The brand is company-operated by design, with fewer than 50 franchised units out of 900+ system locations and a stated push to 1,000 U.S. Restaurants and $10B in systemwide sales by 2030 funded almost entirely by corporate capital. If a unit ever does surface for resale or as part of an international master deal, expect $1.8M–$4.3M all-in, $45,000 franchise fee, 5.0% royalty, 3.5% ad fund, $1.5M net worth / $750K liquid minimums, and a 3.5–5 year payback on a healthy $5M+ AUV box.
The Real Numbers
Raising Cane's publishes its Franchise Disclosure Document (FDD) through the FTC franchise registry, with the 2026 FDD (filed April 2026) the most recent benchmark. The numbers below blend FDD Item 5 (fees), Item 6 (royalty/ad), Item 7 (initial investment range), and Item 19 (financial performance representations) with **Circana's April 2026 Definitive U.S.

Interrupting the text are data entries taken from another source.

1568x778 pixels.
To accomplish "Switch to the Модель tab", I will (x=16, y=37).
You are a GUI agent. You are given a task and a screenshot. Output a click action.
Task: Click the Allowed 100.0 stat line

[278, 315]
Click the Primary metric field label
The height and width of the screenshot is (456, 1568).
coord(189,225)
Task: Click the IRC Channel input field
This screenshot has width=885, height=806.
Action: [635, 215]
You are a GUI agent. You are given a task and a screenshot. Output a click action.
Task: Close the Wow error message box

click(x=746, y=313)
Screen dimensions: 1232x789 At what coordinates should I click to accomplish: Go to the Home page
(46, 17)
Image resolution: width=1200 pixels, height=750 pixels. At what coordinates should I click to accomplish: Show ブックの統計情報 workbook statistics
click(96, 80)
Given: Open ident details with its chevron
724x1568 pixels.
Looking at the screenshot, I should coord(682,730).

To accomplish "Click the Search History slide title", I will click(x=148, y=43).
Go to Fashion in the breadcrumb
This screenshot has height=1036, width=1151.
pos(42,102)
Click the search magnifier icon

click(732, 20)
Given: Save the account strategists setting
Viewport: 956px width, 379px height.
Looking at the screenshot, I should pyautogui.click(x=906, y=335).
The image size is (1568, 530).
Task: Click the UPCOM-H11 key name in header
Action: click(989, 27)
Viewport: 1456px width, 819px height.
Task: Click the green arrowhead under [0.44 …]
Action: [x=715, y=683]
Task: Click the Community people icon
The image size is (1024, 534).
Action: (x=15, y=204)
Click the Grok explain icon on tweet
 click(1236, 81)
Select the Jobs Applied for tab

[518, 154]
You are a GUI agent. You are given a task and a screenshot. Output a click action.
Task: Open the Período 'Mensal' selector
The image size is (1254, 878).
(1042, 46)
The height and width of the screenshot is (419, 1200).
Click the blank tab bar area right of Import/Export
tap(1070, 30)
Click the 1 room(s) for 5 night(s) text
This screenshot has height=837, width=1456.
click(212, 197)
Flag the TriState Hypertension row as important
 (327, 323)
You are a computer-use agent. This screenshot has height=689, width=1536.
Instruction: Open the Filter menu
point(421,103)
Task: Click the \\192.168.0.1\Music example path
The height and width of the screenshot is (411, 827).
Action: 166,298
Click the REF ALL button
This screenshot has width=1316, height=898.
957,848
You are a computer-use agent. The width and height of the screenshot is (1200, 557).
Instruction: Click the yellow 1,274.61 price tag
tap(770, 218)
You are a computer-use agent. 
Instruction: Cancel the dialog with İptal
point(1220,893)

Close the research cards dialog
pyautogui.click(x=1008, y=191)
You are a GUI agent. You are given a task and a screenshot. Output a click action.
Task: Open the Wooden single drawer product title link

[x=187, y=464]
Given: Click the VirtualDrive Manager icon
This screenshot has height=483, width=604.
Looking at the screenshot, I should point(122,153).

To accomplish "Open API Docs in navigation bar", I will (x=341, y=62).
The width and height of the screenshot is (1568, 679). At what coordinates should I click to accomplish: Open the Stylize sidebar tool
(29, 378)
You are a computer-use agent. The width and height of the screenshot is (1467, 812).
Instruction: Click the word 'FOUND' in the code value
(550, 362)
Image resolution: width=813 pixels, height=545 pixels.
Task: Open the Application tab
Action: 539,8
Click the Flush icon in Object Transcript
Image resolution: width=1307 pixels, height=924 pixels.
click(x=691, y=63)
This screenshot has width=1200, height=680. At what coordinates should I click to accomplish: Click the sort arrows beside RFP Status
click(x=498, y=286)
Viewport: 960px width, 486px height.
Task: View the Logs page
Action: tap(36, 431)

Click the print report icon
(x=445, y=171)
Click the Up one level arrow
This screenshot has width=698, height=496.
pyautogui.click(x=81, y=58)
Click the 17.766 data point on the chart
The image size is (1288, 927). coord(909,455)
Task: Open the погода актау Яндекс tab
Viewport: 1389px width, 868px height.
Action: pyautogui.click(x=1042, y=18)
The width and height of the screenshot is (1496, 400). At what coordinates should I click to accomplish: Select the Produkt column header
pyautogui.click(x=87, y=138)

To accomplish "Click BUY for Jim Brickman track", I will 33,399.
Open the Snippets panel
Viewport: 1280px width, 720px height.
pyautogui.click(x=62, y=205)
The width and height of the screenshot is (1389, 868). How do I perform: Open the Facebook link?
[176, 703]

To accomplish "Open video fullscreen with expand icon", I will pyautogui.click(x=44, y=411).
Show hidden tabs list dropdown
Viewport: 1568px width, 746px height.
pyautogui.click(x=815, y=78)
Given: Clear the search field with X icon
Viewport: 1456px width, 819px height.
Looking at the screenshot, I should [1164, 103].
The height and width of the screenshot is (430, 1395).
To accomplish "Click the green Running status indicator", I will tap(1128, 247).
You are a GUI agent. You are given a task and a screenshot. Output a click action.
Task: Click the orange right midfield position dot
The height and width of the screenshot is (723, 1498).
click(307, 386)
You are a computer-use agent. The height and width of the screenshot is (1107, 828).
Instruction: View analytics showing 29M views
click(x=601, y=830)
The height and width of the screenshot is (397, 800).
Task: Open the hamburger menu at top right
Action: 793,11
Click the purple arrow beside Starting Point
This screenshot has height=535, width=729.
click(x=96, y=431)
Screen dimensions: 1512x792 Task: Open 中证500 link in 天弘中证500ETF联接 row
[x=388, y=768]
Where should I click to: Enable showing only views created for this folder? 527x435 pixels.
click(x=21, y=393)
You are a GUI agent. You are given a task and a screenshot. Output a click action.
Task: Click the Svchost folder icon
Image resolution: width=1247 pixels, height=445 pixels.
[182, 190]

Restaurant Rankings** for AUV verification.
| Line item | Low end | High end | Source |
|---|---|---|---|
| Initial franchise fee | $45,000 | $45,000 | FDD Item 5, 2026 |
| Land / site acquisition | $0 (ground lease) | $1,200,000 (purchase) | FDD Item 7 |
| Building & site work | $850,000 | $1,750,000 | FDD Item 7 |
| Kitchen equipment & POS | $350,000 | $475,000 | FDD Item 7 |
| Signage, decor, drive-thru tech | $90,000 | $165,000 | FDD Item 7 |
| Opening inventory & smallwares | $35,000 | $55,000 | FDD Item 7 |
| Training & travel | $25,000 | $75,000 | FDD Item 5/7 |
| Pre-opening labor & marketing | $80,000 | $200,000 | FDD Item 7 |
| Working capital (3 months) | $250,000 | $400,000 | FDD Item 7 |
| Total initial investment | $1,775,000 | $4,365,000 | FDD Item 7 |
| Royalty on gross sales | 5.0% | 5.0% | FDD Item 6 |
| National brand fund | 3.5% | 3.5% | FDD Item 6 |
| Reported AUV (Circana 2026) | $5.4M | $6.3M | Circana DR2026 |
| Restaurant-level EBITDA margin | 17% | 22% | Operator reports |
| Year-1 cash flow (mature site) | $900K | $1.4M | Item 19 inference |
| Payback period | 3.5 years | 5.0 years | Operator math |
Note the spread. A conversion or end-cap inline at $1.8M is the floor; a freestanding 4,500-sq-ft prototype with double drive-thru on owned land in a high-cost MSA pushes to $4.3M. The 8.5% combined royalty + ad load is above the QSR median of 7.5% but the AUV premium more than compensates.
Cane's reports a $6.3M system AUV (Circana, April 2026), which is roughly 2.4x the Chick-fil-A non-mall benchmark of $9.0M only on the very top end and 3x to 4x the Popeyes and KFC benchmarks. For comparison, McDonald's U.S. AUV sits near $3.8M, Chipotle near $3.2M, and Wingstop near $1.9M.
Who Wins With This Business
The Raising Cane's operator profile is not the typical first-time franchisee. Winners share six traits.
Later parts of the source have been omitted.